Lo peor es que en el colmo del cinismo aprendido, algunos formulan rabiosos juicios de valor por lo que se supone pasa en otros países y dibujan una realidad para el nuestro que sólo existe en sus cerebros condicionados de burros amaestrados. Les indigna lo que sucede con el vecino tal vez porque se niegan a quejarse de sí mismos; reflejan en el otro lo que en realidad les molesta de sí mismos. Extrapolan su dolor. Se sienten felices siendo miserables, dicho en palabras de mi compañera de luchas, Yira Navas. La pregunta es ¿por qué?.
La fantasía de vivir en un país perfecto es ya tradicional en la sociedad colombiana, tanto que a fuerza de repetirnoslo muchos se lo terminan creyendo. Pero esa intención no es gratuita, pues les garantiza a quienes se sienten dueños del país, que no habrá quien se atreva a levantar la voz para contradecirlos. En otras palabras, nos condicionaron. La otra razón también entronizada en la idiosincrasia colombiana, es la que podríamos denominar “cultura de la fachada”, que no es otra cosa que demostrarle a los demás que soy millonario, aunque me esté muriendo de hambre.
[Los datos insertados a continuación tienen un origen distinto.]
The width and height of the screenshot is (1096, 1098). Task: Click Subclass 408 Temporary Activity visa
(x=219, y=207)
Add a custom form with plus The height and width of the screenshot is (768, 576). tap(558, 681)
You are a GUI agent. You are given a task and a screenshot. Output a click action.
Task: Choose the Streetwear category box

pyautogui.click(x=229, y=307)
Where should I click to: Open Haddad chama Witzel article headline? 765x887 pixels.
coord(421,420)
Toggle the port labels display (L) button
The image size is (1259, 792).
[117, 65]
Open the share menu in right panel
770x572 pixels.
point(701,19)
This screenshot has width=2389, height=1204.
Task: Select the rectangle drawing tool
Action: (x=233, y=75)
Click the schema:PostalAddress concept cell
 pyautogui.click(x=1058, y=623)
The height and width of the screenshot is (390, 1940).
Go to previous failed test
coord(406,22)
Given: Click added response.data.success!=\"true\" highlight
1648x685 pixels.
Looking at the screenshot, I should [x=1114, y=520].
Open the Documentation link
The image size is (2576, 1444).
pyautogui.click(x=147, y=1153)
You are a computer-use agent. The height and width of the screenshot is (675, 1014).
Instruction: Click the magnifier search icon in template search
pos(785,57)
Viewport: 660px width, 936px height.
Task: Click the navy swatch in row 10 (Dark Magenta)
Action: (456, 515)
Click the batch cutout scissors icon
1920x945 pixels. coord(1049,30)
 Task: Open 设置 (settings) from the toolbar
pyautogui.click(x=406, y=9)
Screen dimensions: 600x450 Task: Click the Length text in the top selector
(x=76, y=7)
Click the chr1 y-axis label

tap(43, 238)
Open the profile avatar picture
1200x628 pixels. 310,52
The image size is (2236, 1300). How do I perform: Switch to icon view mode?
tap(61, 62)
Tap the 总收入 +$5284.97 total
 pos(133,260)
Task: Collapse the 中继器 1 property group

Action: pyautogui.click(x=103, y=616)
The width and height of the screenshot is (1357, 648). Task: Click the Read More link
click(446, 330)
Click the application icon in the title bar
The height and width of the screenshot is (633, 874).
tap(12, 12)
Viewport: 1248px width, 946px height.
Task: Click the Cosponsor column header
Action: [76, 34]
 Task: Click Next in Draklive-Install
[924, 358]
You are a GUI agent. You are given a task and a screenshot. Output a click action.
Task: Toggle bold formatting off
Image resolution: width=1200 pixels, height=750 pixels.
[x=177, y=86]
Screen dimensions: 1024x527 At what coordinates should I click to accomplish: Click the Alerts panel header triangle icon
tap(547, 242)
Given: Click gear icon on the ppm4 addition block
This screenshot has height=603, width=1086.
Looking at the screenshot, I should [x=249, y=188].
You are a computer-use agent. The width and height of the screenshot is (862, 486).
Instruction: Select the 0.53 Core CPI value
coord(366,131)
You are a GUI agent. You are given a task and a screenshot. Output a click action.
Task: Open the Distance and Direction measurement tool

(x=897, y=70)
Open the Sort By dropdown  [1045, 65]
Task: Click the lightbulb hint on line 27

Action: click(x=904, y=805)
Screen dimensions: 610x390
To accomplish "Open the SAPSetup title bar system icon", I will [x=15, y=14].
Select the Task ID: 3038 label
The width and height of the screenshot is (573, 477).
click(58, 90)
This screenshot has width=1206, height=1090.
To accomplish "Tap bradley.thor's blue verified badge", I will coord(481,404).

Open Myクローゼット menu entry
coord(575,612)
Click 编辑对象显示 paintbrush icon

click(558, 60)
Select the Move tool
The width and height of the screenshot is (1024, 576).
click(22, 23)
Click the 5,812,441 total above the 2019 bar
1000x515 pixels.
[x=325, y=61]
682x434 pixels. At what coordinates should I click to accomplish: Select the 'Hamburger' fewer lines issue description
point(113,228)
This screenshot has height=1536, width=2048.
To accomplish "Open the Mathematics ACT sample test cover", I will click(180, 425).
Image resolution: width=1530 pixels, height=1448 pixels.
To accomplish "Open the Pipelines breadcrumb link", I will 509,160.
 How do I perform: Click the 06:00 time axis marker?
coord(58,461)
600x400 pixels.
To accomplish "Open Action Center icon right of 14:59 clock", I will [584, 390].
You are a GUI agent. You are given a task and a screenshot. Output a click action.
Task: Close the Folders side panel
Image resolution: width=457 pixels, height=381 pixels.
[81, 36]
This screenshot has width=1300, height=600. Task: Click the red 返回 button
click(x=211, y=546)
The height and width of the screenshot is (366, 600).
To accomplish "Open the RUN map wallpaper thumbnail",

Es hora de que los investigadores sociales nos aporten luces sobre esta extraña dicotomía colombiana, a ver si desde la academia intentamos entender qué pasa con ese grupo cada vez más grande de colombianos que, aún muriéndose de hambre, critican ferozmente la situación en Venezuela sin hacer nada por la suya propia. Mientras tanto, Colombia seguirá siendo uno de los países más desiguales del hemisferio occidental, casi al mismo nivel de Haití, pero paradójicamente también será uno de los países más felices del mundo, muy por encima de Suecia y Finlandia. Al fin y al cabo, ¡qué carajo saben en Suecia de vivir bien!